• _Brief_
Reproduce the lines between the one holding "Image resolution: width=1154" and the one holding "I will pos(717,382).", inclusive.
_ _ _ _ _
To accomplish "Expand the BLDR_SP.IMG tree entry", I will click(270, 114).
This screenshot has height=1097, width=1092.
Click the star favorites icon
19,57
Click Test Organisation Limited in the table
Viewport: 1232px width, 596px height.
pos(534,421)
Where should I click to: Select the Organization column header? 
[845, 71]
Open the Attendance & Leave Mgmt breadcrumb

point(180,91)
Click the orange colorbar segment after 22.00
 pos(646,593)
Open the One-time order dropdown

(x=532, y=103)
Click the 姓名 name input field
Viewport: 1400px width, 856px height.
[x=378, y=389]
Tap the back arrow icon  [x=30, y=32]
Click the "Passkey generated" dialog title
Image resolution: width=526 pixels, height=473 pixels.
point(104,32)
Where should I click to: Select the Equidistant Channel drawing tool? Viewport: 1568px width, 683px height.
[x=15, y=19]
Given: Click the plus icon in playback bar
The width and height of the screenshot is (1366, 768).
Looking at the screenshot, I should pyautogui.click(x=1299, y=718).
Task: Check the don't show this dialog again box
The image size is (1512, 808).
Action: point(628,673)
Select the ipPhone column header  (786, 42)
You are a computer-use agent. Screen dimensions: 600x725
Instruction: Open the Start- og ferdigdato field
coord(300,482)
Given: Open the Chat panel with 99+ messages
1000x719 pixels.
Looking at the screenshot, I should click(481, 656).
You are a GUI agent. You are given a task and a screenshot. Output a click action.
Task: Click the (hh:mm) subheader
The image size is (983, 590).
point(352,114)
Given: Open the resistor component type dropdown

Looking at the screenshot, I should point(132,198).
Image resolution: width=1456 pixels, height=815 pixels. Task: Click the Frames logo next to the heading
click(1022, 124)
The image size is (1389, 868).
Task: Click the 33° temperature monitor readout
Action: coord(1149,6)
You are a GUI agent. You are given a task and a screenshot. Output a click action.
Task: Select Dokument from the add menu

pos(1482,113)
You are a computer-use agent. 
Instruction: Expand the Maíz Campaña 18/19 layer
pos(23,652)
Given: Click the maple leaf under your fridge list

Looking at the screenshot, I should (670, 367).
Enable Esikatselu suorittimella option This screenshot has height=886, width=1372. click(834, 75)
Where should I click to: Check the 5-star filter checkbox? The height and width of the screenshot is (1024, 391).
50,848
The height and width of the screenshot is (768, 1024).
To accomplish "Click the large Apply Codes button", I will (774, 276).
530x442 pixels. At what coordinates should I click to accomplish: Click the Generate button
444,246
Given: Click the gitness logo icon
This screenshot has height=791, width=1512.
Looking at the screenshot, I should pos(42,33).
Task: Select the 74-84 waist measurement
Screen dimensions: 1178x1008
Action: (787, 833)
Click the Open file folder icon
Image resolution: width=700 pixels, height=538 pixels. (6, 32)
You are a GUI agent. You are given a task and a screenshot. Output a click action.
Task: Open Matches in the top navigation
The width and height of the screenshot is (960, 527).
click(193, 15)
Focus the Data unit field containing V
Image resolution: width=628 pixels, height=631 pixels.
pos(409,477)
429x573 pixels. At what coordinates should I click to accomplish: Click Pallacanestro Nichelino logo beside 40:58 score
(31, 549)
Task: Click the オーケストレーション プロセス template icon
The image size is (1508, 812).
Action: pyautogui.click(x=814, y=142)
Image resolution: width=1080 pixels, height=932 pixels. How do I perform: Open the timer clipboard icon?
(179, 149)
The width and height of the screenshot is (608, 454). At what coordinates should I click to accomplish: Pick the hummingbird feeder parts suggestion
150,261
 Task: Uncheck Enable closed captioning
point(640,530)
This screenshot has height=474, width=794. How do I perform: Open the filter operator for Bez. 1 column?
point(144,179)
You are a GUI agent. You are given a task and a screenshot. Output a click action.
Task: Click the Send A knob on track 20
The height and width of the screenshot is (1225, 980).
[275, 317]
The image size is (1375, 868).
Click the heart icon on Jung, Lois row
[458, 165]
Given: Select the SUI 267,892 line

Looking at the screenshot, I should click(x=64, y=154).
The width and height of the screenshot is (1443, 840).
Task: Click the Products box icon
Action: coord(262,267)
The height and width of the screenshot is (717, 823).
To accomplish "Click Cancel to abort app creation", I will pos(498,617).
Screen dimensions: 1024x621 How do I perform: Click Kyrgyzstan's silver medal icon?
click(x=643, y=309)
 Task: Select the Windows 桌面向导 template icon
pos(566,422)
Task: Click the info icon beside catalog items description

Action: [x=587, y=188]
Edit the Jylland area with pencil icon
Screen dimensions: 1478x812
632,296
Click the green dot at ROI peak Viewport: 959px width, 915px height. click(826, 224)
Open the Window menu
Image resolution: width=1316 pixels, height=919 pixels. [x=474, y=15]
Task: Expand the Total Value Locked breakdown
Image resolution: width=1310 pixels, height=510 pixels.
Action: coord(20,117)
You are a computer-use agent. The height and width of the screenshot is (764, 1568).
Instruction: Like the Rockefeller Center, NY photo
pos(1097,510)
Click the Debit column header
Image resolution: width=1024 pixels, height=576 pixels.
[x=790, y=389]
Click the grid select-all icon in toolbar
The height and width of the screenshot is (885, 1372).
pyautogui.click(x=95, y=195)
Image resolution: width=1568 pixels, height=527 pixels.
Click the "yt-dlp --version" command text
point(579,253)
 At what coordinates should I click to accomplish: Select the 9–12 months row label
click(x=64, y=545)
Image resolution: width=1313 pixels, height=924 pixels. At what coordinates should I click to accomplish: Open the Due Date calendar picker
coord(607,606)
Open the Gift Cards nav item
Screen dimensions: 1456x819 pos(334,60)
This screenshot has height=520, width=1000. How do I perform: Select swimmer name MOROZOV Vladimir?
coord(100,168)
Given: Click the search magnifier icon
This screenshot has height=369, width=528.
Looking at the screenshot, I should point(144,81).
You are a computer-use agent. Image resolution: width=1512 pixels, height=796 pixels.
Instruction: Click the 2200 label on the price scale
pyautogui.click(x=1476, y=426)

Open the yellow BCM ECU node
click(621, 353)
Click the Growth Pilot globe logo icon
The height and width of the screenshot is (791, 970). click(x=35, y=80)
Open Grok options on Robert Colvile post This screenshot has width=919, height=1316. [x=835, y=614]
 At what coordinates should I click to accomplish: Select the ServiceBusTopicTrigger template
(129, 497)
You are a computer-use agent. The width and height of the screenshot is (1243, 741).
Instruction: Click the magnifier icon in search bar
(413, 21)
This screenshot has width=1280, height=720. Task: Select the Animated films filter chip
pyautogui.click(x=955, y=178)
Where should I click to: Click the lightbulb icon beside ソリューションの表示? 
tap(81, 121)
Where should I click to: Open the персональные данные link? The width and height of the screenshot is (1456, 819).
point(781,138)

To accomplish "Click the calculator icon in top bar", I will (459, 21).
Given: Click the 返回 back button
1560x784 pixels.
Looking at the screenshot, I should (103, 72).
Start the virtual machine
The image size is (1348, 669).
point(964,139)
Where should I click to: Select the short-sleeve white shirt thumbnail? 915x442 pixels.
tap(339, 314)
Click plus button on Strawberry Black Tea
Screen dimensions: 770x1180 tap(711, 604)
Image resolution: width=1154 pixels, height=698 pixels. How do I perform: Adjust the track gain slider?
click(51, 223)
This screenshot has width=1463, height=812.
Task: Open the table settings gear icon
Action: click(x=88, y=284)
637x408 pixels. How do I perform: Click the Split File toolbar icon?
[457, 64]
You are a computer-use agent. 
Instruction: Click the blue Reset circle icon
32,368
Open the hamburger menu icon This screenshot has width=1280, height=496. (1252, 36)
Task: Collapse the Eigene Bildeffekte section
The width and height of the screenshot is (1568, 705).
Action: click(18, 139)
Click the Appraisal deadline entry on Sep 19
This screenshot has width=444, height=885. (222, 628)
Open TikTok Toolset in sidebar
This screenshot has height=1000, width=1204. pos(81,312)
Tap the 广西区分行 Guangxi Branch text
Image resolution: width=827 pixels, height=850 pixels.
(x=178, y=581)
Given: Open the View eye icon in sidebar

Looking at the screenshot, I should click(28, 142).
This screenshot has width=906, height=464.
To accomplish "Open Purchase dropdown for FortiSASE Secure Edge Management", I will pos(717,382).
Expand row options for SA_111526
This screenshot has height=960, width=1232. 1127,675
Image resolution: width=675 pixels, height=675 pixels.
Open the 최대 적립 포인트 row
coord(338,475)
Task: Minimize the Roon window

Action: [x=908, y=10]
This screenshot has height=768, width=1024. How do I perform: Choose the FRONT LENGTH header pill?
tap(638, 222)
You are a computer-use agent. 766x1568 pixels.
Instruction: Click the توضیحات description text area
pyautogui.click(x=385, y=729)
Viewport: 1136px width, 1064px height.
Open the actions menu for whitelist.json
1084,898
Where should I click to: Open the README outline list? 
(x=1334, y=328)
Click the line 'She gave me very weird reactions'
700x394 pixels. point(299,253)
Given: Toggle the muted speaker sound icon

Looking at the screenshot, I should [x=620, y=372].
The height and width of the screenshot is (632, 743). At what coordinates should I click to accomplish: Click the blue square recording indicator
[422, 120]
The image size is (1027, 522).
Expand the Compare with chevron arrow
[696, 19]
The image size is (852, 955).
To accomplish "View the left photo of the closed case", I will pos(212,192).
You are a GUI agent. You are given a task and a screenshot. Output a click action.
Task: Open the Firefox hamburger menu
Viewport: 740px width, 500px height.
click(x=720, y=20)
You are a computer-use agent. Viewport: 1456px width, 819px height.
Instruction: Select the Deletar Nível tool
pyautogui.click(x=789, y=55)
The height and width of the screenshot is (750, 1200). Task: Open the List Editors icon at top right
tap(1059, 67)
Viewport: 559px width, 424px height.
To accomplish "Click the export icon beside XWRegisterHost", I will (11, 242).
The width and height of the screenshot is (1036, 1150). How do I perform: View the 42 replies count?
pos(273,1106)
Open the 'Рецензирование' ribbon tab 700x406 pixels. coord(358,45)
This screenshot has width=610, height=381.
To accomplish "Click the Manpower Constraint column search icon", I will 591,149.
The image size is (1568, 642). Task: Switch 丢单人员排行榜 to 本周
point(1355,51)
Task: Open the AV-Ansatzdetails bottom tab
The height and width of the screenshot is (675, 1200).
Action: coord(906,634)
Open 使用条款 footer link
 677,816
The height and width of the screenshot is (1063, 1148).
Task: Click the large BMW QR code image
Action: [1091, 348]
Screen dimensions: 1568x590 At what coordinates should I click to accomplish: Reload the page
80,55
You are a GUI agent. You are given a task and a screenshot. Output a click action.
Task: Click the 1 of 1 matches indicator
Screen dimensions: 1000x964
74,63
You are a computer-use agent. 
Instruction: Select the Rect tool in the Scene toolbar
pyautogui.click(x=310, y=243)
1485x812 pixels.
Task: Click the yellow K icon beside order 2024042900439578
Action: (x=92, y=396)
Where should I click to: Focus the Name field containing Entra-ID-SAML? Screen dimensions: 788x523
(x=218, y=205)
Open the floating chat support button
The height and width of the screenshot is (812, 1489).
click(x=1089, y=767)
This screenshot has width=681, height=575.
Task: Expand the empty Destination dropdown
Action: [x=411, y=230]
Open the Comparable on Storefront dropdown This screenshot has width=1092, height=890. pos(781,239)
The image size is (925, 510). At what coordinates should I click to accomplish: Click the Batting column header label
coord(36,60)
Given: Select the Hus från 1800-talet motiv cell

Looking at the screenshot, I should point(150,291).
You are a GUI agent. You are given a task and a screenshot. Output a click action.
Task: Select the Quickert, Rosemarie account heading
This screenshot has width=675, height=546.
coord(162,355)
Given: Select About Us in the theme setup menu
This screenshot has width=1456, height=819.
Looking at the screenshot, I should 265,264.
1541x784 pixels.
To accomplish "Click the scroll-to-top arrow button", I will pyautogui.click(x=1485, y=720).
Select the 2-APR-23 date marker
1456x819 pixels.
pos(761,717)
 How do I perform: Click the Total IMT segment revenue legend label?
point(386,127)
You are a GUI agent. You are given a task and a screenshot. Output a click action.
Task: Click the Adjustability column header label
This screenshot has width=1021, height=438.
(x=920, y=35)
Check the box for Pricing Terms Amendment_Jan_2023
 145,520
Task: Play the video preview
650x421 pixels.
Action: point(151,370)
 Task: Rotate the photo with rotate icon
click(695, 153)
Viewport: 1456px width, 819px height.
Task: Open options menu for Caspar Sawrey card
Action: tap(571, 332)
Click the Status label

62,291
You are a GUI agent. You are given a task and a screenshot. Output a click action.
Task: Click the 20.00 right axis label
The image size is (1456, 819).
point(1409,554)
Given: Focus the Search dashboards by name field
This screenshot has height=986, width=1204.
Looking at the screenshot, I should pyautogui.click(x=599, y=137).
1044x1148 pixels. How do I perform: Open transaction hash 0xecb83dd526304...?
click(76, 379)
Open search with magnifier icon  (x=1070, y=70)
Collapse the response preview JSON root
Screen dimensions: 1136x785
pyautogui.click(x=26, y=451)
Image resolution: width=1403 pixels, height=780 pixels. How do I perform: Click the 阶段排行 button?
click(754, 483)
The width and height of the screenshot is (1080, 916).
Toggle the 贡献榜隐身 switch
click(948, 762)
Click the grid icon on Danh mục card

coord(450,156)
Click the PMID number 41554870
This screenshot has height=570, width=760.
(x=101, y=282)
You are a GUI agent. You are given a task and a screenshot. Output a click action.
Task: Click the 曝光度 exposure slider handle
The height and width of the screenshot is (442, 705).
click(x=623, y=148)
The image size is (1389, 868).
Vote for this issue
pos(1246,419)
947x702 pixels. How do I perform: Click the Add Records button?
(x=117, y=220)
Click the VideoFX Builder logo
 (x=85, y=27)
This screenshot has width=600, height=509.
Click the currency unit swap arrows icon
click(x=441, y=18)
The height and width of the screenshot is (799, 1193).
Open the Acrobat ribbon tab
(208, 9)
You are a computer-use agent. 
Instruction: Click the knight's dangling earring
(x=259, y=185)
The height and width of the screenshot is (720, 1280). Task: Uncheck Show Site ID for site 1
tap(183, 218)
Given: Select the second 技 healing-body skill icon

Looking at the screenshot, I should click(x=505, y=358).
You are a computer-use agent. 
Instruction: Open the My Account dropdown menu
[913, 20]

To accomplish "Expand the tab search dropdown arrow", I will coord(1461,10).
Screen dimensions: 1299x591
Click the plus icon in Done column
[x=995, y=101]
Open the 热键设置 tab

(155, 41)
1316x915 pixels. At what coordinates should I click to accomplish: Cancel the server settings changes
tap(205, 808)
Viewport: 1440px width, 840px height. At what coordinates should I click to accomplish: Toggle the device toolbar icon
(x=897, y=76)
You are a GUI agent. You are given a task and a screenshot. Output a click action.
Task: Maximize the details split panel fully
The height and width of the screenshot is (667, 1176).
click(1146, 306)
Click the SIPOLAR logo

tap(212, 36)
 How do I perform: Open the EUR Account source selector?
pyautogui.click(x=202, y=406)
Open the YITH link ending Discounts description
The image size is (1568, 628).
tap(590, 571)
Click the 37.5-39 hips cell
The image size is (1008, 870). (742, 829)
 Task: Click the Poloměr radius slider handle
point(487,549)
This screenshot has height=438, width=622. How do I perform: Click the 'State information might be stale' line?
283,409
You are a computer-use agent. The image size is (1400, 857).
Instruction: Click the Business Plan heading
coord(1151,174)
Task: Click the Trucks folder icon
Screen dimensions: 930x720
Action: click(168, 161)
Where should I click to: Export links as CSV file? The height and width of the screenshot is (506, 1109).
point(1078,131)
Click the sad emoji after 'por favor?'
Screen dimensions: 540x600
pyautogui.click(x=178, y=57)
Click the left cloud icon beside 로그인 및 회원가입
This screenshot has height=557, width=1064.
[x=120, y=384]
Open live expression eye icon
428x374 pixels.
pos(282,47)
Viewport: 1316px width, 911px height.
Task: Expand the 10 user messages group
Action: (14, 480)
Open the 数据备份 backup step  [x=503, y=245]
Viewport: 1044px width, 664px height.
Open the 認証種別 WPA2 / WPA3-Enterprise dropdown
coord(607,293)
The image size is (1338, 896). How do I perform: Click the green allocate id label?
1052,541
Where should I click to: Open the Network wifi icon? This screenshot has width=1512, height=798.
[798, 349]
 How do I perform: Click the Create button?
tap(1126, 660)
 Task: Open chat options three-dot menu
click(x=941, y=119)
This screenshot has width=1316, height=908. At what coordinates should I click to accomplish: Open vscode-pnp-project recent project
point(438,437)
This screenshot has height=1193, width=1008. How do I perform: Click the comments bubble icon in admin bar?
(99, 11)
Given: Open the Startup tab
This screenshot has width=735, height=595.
_ _ _ _ _
• _Expected answer_
Image resolution: width=1154 pixels, height=698 pixels. How do I perform: Adjust the track gain slider?
click(51, 223)
This screenshot has width=1463, height=812.
Task: Open the table settings gear icon
Action: click(x=88, y=284)
637x408 pixels. How do I perform: Click the Split File toolbar icon?
[457, 64]
You are a computer-use agent. 
Instruction: Click the blue Reset circle icon
32,368
Open the hamburger menu icon This screenshot has width=1280, height=496. (1252, 36)
Task: Collapse the Eigene Bildeffekte section
The width and height of the screenshot is (1568, 705).
Action: click(18, 139)
Click the Appraisal deadline entry on Sep 19
This screenshot has width=444, height=885. (222, 628)
Open TikTok Toolset in sidebar
This screenshot has height=1000, width=1204. pos(81,312)
Tap the 广西区分行 Guangxi Branch text
Image resolution: width=827 pixels, height=850 pixels.
(x=178, y=581)
Given: Open the View eye icon in sidebar

Looking at the screenshot, I should click(28, 142).
This screenshot has width=906, height=464.
To accomplish "Open Purchase dropdown for FortiSASE Secure Edge Management", I will pos(717,382).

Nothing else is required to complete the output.